For one thing, there are punishments and deterrents — time served, money paid, court cases lost — that these people already incurred from the state for the crimes they were charged with. Falling victim to violence on the night of BLM protests has nothing to do with these past events. In no sense is such violence an appropriate punishment or deterrent.
If Rittenhouse had been thinking about his victims’ past crimes, which he obviously couldn’t have known about anyway, and if he had acted violently in accordance with those thoughts, then he’d have committed the illegal acts of a vigilante.
Charles M. Blow is wrong about Rittenhouse being a vigilante because Rittenhouse only attacked people who attacked him. But that situation also nullifies any relevance of the victims’ past crimes. Trying to dehumanize victims because of their prior bad acts is just disgusting.
Just the same, the fact that many protesters were armed, the fact that many were destroying property, the fact that cars were burning and the city looked like a TV-show battle scene — none of these gave Kyle Rittenhouse any right to commit violence. Self-defense is violence done under threat of bodily harm or death, and nothing more.
Many on the right think Rittenhouse is a righteous hero. He actually lied about being a medic, skirted gun laws, and acted with deep irresponsibility.
As the Daily Beast reports, several GOP lawmakers have publicly “dangled congressional internships for Kyle Rittenhouse,” trying to boost their own pathetic brands by exploiting the death and suffering that unfolded in Aug. 2020.
Possibly, I would be sympathetic to an argument that some of what the GOP is exploiting is media mishandling of the Rittenhouse case. But we’d be fooling ourselves to think that voters for these congresspeople pay more attention to CNN and Politico than Fox News, Ben Shapiro, and MAGA Twitter. Trying to onboard Rittenhouse is not an act that challenges media hegemony in any way. It’s an act that venerates a foolish kid in order to exploit a tragedy for clicks, votes, and all the corruption that GOP politics entails.
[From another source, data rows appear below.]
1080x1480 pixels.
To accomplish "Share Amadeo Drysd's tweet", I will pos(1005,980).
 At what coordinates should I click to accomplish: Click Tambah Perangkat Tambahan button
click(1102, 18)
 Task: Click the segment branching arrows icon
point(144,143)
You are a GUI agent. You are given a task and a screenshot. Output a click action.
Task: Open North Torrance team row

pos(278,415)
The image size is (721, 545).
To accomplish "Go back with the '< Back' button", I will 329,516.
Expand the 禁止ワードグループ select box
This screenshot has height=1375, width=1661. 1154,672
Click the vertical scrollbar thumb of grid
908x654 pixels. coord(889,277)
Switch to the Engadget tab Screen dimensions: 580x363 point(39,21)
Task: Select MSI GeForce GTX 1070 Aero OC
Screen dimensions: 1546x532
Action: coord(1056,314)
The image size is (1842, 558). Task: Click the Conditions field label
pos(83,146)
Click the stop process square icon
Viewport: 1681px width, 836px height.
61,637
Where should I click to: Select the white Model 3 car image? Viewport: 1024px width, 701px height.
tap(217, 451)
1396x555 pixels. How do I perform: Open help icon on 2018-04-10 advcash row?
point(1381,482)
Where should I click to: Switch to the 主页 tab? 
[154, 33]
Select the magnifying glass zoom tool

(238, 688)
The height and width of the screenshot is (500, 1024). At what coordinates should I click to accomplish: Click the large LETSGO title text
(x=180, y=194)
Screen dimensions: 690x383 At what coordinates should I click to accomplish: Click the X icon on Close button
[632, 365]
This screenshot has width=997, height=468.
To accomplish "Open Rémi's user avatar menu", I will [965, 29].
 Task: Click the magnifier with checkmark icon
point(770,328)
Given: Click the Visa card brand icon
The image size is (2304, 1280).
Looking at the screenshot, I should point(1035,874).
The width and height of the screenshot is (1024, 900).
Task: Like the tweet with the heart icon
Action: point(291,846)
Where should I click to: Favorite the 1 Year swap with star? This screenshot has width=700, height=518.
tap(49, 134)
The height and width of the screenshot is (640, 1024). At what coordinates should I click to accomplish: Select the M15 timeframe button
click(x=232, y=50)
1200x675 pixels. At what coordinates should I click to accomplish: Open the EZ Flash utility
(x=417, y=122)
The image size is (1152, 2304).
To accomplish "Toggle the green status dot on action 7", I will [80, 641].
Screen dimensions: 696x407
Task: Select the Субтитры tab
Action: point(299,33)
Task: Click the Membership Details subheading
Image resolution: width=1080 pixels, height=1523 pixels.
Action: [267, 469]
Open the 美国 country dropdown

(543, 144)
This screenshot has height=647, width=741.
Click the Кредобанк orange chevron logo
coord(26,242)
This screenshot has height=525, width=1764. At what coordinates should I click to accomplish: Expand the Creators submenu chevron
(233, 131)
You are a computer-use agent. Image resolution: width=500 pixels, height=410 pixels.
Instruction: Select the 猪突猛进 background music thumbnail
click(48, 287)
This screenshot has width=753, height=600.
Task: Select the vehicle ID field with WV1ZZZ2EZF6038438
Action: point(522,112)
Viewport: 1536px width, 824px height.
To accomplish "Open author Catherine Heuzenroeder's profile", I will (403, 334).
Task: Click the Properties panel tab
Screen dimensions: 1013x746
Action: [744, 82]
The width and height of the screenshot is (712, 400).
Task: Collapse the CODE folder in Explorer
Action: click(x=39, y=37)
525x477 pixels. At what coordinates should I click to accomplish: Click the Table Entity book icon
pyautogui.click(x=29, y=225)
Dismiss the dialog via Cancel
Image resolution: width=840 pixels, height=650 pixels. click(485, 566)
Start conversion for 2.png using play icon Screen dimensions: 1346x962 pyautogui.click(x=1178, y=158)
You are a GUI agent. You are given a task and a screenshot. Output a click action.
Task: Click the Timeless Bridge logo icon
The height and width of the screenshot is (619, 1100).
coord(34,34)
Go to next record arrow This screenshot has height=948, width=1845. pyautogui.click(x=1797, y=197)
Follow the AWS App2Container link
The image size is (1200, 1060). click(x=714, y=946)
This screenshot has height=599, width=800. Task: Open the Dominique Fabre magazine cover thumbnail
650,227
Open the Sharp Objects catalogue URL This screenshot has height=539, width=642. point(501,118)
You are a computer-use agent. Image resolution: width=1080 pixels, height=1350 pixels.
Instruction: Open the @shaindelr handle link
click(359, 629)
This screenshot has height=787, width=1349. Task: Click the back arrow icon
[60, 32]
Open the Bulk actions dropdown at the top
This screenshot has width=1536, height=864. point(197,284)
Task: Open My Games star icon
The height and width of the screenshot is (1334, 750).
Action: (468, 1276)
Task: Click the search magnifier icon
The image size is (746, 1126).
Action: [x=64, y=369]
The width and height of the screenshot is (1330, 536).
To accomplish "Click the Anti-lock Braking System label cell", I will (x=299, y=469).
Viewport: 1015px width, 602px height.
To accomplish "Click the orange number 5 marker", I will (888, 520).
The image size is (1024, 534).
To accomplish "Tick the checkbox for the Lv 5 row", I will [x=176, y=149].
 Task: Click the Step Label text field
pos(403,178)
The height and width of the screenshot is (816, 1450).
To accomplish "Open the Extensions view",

Kyle Rittenhouse is not a hero. He should not have been able to bring an AR-15 to a protest. He had an older friend buy him the weapon because he could not legally purchase it himself. The only reason he couldn’t be charged for possessing the rifle — a toothless misdemeanor in the state of Wisconsin anyway — is because of an archaic carve-out in the gun laws designed to let kids carry weapons used for hunting game.
Rittenhouse exploited such loopholes. He inexplicably told people on the scene that he was a trained EMT (Emergency Medical Technician), when he hadn’t been trained and knew only the CPR techniques of a pool lifeguard. As mentioned earlier, he completely lost his cool in situations of danger, suggesting he should not have been on the ground in the first place. Quite literally, the older friend who bought and kept Rittenhouse’s gun testified he “climbed atop the roof of the [car] dealership that night because he felt being on the ground was too dangerous.” Why didn’t Rittenhouse follow suit? Why didn’t both of them leave the situation entirely? Their poor judgment literally cost lives.
Rittenhouse could have offered to help protesters or business owners, if that was his wish, without being armed and dangerous. I suppose it counts for something that he turned himself in for his potential crimes — but avoiding the potential crimes in the first place would have been easy! If you are a teenager and afraid of going somewhere because many people are armed, it’s probably best just to avoid the place entirely.
I do believe Rittenhouse’s actions were reasonably construed as self-defense. But a real hero would have given a much greater effort to keep others living and unharmed than Kyle Rittenhouse did. I think the moral verdict of this case, for that reason, is clear. Rittenhouse is not a hero but a symbol of a need for better laws.
With all of the above in mind, perhaps we can find a way to approach this position with people in our circles. The media doesn’t want to help us get there, but we can.